Unhealthy Homeschooling Fear Born from Societal Misunderstanding in Hong Kong
- Dr. Lai

- Jan 7
- 3 min read
When I began choosing a home‑based learning path for my daughter, Paris, eight years ago in Hong Kong, the societal pressure was overwhelming. Misunderstanding surrounded us like fog, thick enough to choke even the most confident parent. Among all the misconceptions, one stood out as the most fatal: the belief that homeschooling was illegal, that the Hong Kong Police would arrest parents for choosing a different educational path for their children. What mother would willingly risk jail simply because she wanted her child to have a joyful, balanced learning journey? What kind of society makes a parent feel criminal for loving her child differently?
The second misconception was equally damaging: the idea that children must learn and socialise only in a school environment. If a child wasn’t attending school, people assumed they must have learning or social problems. Homeschoolers were labelled as truants, as if they were doing nothing at home. But is learning defined by a building, or by the curiosity and growth of a child? Is socialisation measured by class size, or by the quality of human connection?

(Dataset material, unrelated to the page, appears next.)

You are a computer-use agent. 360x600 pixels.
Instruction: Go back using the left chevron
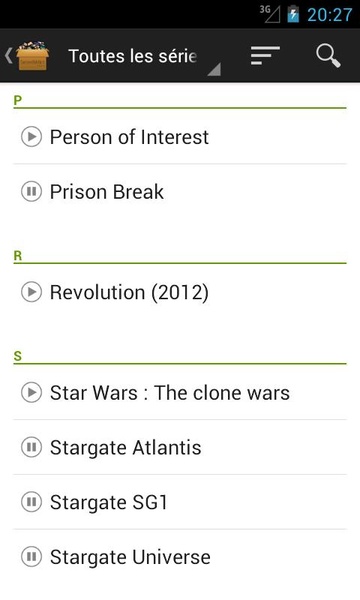click(x=8, y=56)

I chose to mute all that noise. I chose to trust our inner voice rather than the loud, fearful voices around us. And that quiet conviction led Paris to a local university at the age of 15. Not because we followed society, but because we dared not to.
Today, I spoke with another homeschool mother. The first fatal misconception—“homeschooling is illegal”—has finally faded. But the second one, the belief that homeschoolers are unsocialised truants, still lingers stubbornly. She shared how stressed and fearful she feels when questioned by close family and friends. How can a mother thrive when she must defend her child’s education at every family dinner? How can a child grow confidently when they must hide the simple truth of how they learn?
This misunderstanding is unhealthy for both homeschool parents and students. It silences them. It shames them. It forces them into the shadows in their own home city.
源於社會誤解的不健康恐懼
八年前,當我在香港為女兒 Paris 選擇一條在家自學的道路時,社會壓力之大,幾乎令人窒息。誤解像濃霧般包圍著我們,甚至足以讓最堅定的家長感到動搖。在所有的誤解之中,有一項最致命:許多人相信在家教育是非法的,甚至以為香港警察會因為家長選擇不同的教育方式而將他們拘捕。哪一位母親願意因為希望孩子擁有快樂而均衡的學習旅程,就冒著坐牢的風險?一個怎樣的社會,會讓父母因為以不同方式愛孩子而感到自己像罪犯?
第二個誤解同樣傷害深遠:孩子必須在學校環境中學習和社交。如果孩子沒有上學,人們便假設他們有學習或社交問題。在家教育的孩子被貼上「逃學」的標籤,彷彿他們在家裡什麼都不做。但學習的定義真的是一座建築物嗎?還是孩子的好奇心與成長?社交能力是由班級人數決定,還是由人與人之間真實的連結決定?
我選擇把所有噪音靜音。我選擇相信我們內心的聲音,而不是外界恐懼的聲音。正是這份安靜而堅定的信念,讓 Paris 在十五歲時進入本地大學。不是因為我們順從社會,而是因為我們敢於不順從。
今天,我與另一位在家教育的母親交談。第一個致命的誤解——「在家教育是非法的」——已經逐漸消失。但第二個誤解,即「在家教育的孩子沒有社交、像逃學者」,仍然頑固地存在。她告訴我,每當面對親友的質疑時,她感到多麼壓力與恐懼。一位母親在每一次家庭聚餐都要為孩子的教育辯護,又怎能真正安心?一個孩子若必須隱藏自己的學習方式,又怎能自信成長?
這些誤解對在家教育的家長與孩子都極不健康。它讓他們沉默,讓他們羞愧,讓他們在自己的城市裡被迫活在陰影之中。